I spend many hours working alongside leaders, either coaching or supporting them to make changes in their lives or organisations. One phrase they have often heard is that they need to be leading themselves before they can lead others. So how does this happen when the flow of work in is way more than how fast you can get it out. When you leave your laptop for half an hour and come back to over 50 emails. When your waist or thighs have expanded and your clothes no longer fit. Or when you have turned the occasional glass of something to a regular pattern that includes way more than just the one.
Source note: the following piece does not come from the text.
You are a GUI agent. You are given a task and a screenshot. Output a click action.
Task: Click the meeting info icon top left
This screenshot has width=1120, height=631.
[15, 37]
IN 2016 the NZEI commissioned a report on Principals Health and Wellbeing. They found that:
- Principal stress was reported at 1.8 times higher than the general population, and the problems sleeping reported at 2.4 times higher.
- Principal burn out was 1.7 times higher than the general population, and work-family conflict 2.2 times higher.
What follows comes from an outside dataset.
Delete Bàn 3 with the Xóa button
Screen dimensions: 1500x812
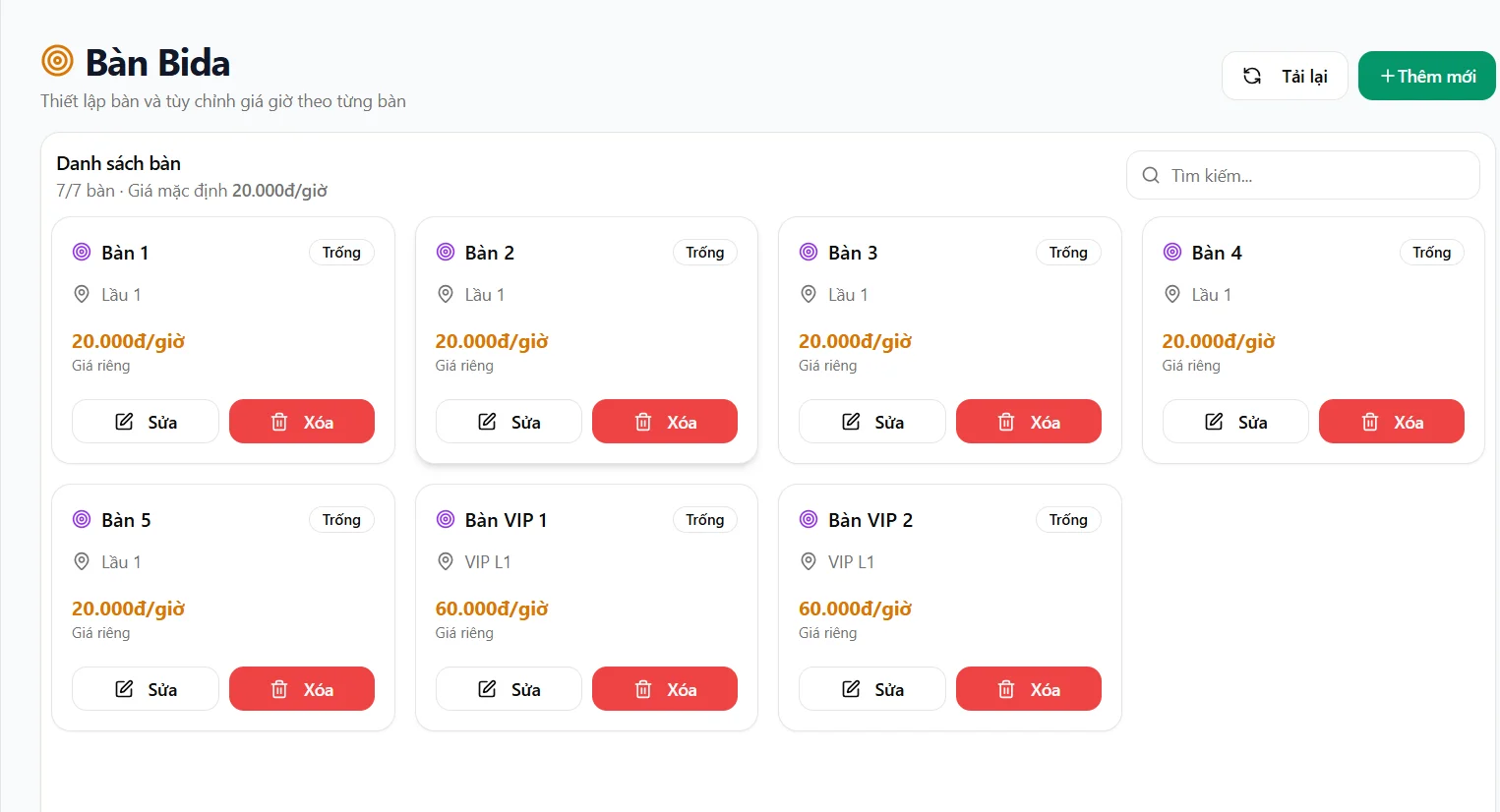point(1029,422)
Too many times I hear leaders telling me I was up between 12 and 3am this morning with things churning through my head. Or I’ve let myself go, but I just don’t have enough time to exercise. Or I just need some time to gather my thoughts. Sometimes I also hear “It’s just not worth it”.
I could give you some superficial tips that will act as a band-aid until the next load of work lands on your desk, or a crisis occurs, but I won’t. I too have been in this place and it requires more than that to make a change.
I will however pose some questions for your consideration…
- Why do you do what you do?
- What do you want people to say about you at your funeral? How is that aligned with where you currently are?
- What might happen if you don’t make a change? And what else?
- What are you scared of?
- What lights-up your world/makes you smile?
- What’s the worse that could happen if…
- If you do make a change, how will that affect other things in your life?
As leaders your job is both fulfilling, and consuming. It is fruitful and disheartening. It is crowded and lonely.
Who are you talking with? Who are you confiding in? Who is challenging your thinking and assisting you to get clarity? We need someone we can do this with; be it a mentor or coach, and ideally someone who knows a little about what we do, but isn’t closely attached to us.
So who do you have? Where are your support crew? Isn’t it time you got someone?